Mark Sapir got fed up waiting years for immigration officials to act on his citizenship application. So the native of Russia did the most American thing he could think of: He filed a lawsuit.

Sapir, a mathematics professor at Vanderbilt University, asked a federal court to enforce the law that requires U.S. Citizenship and Immigration Services to decide whether to grant citizenship within 120 days of interviewing an applicant. In Sapir's case, that deadline had long passed.

"Since nothing worked, I decided this was the only thing I can do," Sapir said in an interview last week.

He is not alone. An increasing number of immigrants seeking U.S. citizenship are using legal action to force a decision from the perennially backlogged immigration office, which in 2003 became a part of the new Department of Homeland Security.

In fiscal 2005, applicants filed 370 such lawsuits against the agency. By last year, the number had jumped to 3,900, and applications this year are on pace to surpass 5,200.

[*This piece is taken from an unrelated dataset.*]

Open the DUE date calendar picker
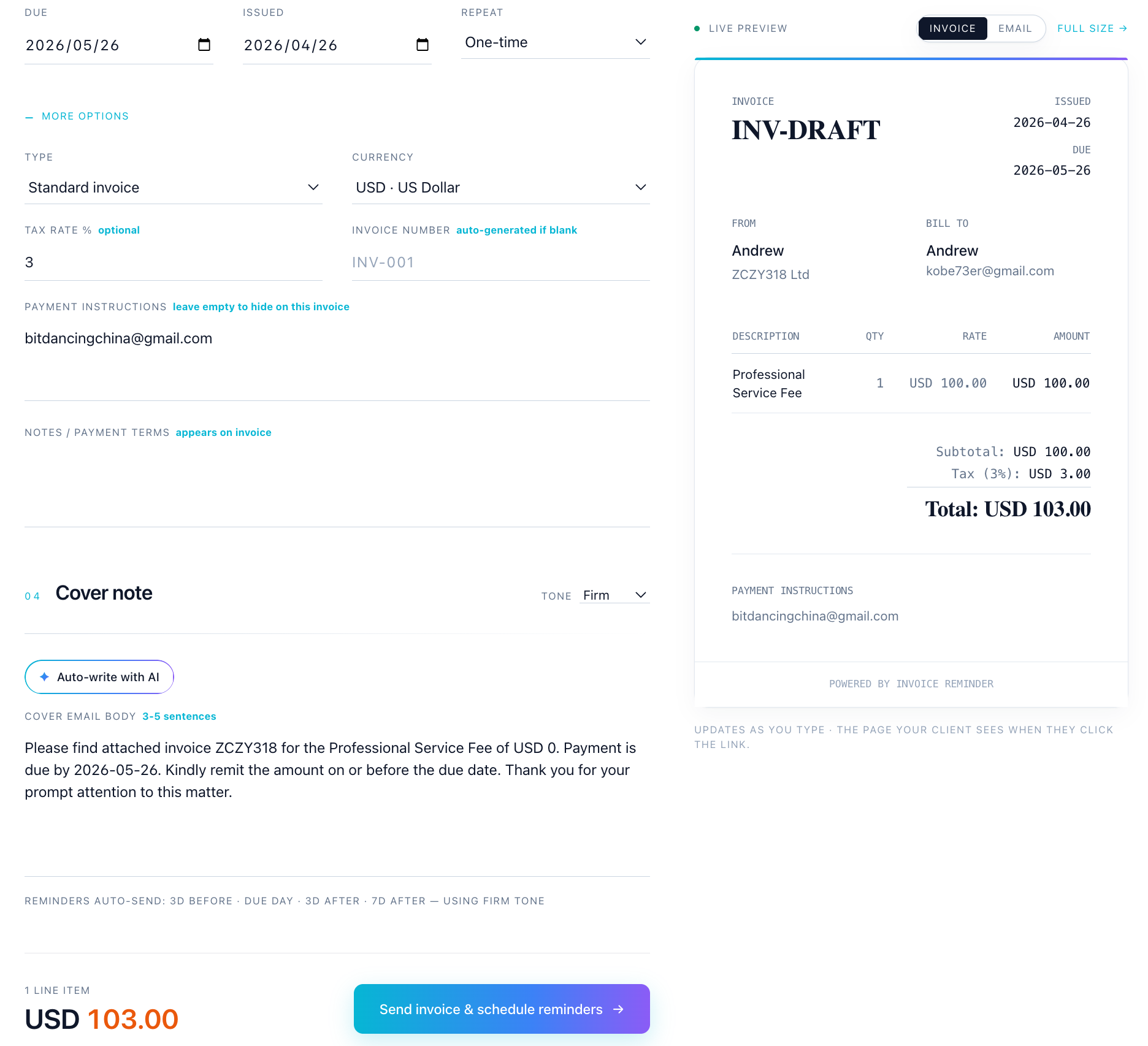 pyautogui.click(x=205, y=44)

"We acknowledge a significant increase in litigation against the agency during the last few years," CIS spokesman William G. Wright said in an e-mail.

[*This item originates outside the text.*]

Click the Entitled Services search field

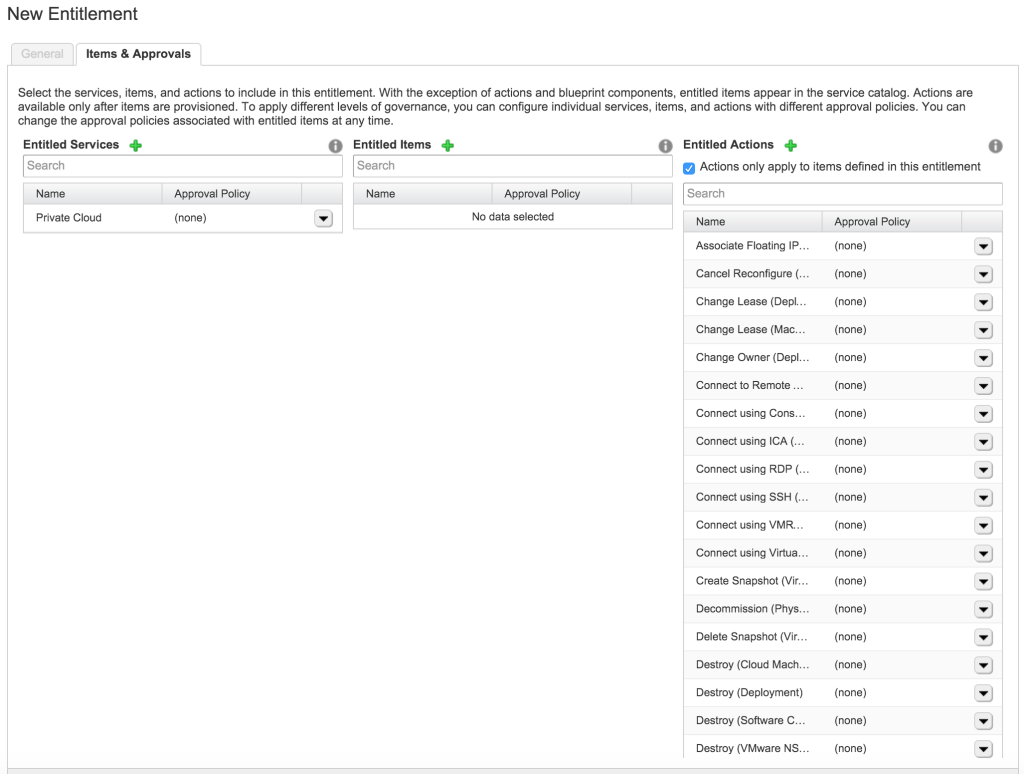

A big reason for the agency's slow pace is that immigration officials began scrutinizing applicants' backgrounds more extensively after the Sept. 11, 2001, attacks. Applicants for citizenship must undergo an FBI name check to determine whether they appear on any terrorism watch lists or are mentioned in a federal law enforcement investigation. If red flags arise, the applicant must prove that he is not the person in question.

Since October, immigration officials have submitted 792,397 name check requests to the FBI. In March, 345,600 were pending, including 72,000 that had been in process for more than six months.

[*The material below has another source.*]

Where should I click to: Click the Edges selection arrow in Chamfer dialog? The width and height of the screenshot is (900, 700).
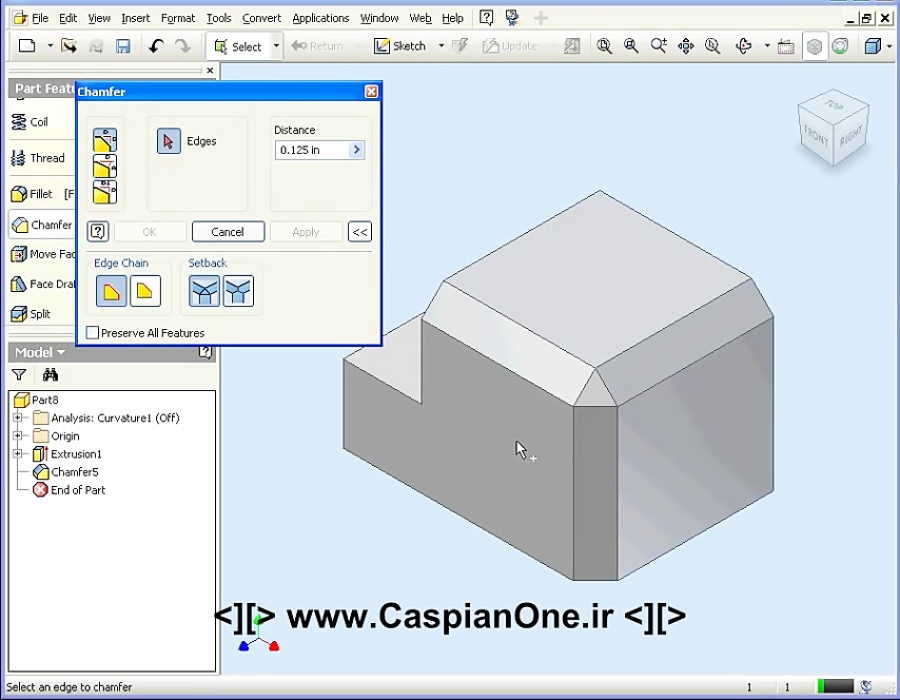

"We are making significant progress in reducing the backlog," said Wright, who noted that the vast majority of name checks are completed within six months.

Sapir and his family came to the United States in 1991 on a work visa, obtained permanent resident status in 1994 and applied for citizenship in 1999. In 2000, immigration officials interviewed them and gave them the required exams in English, civics and U.S. history, all of which they passed.

"After that, nothing happened for like three years, during which I tried all possible ways to speed it up," Sapir said. "After some time, it was clear they had lost my file."

By April 2003, Sapir decided that he had waited long enough. With the help of an attorney, he filed his federal lawsuit that month. He even managed to garner some press coverage. A trial was set for August 2003, but it never got that far. By July, he and his wife and their older daughter had been granted citizenship. (Two of his other children were U.S. citizens by virtue of being born here.)

The court ordered the government to pay half of Sapir's legal fees -- about $4,000, he said.

The government received nearly 1.4 million applications for naturalization last year, according to federal figures. Most applicants will never reach the point where suing the government would make sense tactically, and even among those who do, the cost might be a powerful deterrent.

Such lawsuits cannot force immigration officials to grant citizenship only to make a timely decision on an application. In defending itself in these cases, the government has argued that the "examination" stage includes the FBI check, so the 120-day clock should not begin ticking until that is completed.

Federal courts have come down on both sides, experts say. Even so, filing a lawsuit has become an increasingly popular tactic.

"The mere bringing of an action puts pressure on the immigration service by the assistant U.S. attorneys, who call them and say, 'Look, I don't want to deal with these 400 cases. Why aren't you acting on them?' " said Muzaffar A. Chishti, a lawyer and senior official at the Migration Policy Institute, a nonpartisan Washington think tank.

"And that inevitably may result in the senior bureaucrats making those cases rise to the top of the pile."